* THE PROBLEM:
Character for character, give back every line below.

* RAW DATA:
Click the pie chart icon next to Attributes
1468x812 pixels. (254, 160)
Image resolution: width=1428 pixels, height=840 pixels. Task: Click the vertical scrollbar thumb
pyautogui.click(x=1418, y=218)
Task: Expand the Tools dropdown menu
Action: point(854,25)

* ANSWER TO THIS EXERCISE:
Click the pie chart icon next to Attributes
1468x812 pixels. (254, 160)
Image resolution: width=1428 pixels, height=840 pixels. Task: Click the vertical scrollbar thumb
pyautogui.click(x=1418, y=218)
Task: Expand the Tools dropdown menu
Action: point(854,25)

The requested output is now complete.